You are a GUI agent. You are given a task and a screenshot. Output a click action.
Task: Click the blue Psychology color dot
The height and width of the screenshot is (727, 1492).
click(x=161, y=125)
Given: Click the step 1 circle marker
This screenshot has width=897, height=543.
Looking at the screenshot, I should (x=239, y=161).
--
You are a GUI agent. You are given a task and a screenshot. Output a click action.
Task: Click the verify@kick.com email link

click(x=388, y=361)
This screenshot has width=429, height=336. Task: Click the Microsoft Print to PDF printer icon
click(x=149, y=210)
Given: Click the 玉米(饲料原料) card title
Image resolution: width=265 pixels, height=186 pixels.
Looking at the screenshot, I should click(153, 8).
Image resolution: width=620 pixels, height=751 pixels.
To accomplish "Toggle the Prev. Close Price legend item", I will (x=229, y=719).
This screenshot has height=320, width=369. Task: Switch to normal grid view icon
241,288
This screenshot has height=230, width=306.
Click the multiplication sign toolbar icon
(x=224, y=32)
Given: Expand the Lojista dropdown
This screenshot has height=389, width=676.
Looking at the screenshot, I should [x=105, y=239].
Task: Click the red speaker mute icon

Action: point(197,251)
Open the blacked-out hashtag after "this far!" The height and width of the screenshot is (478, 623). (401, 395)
...
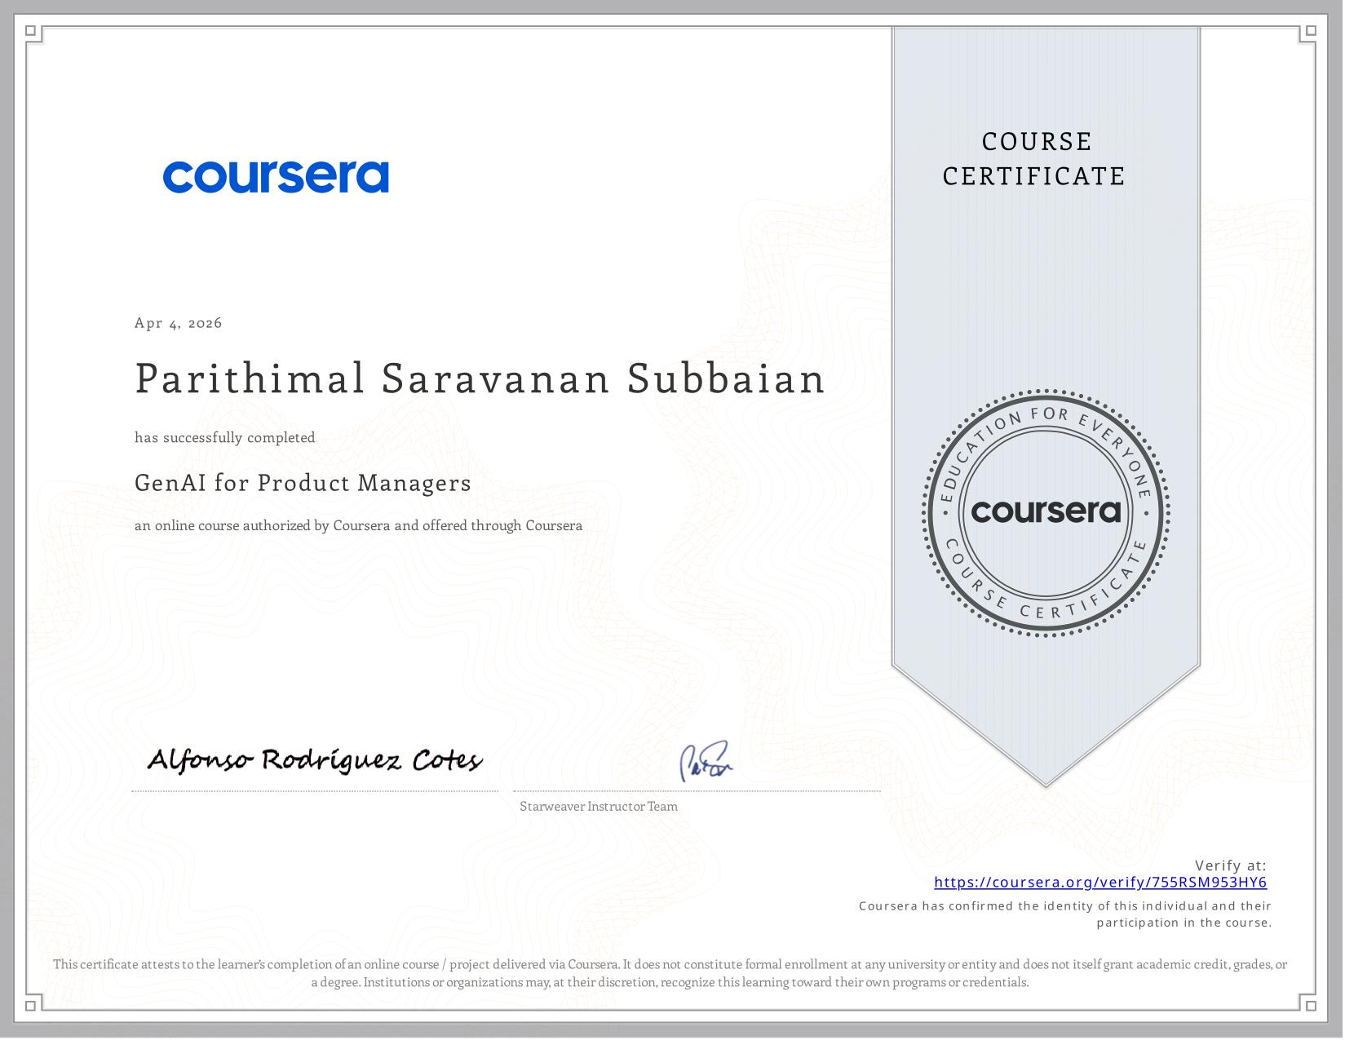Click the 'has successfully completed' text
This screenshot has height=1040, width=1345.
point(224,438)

> **BRIEF**: Only one stretch of the records above is wanted: the lines between the one holding "This screenshot has height=230, width=306." and the one holding "Open the blacked-out", inclusive, reproduced exactly.

> **ANSWER SECTION**:
This screenshot has height=230, width=306.
Click the multiplication sign toolbar icon
(x=224, y=32)
Given: Expand the Lojista dropdown
This screenshot has height=389, width=676.
Looking at the screenshot, I should [x=105, y=239].
Task: Click the red speaker mute icon

Action: point(197,251)
Open the blacked-out hashtag after "this far!" The height and width of the screenshot is (478, 623). (401, 395)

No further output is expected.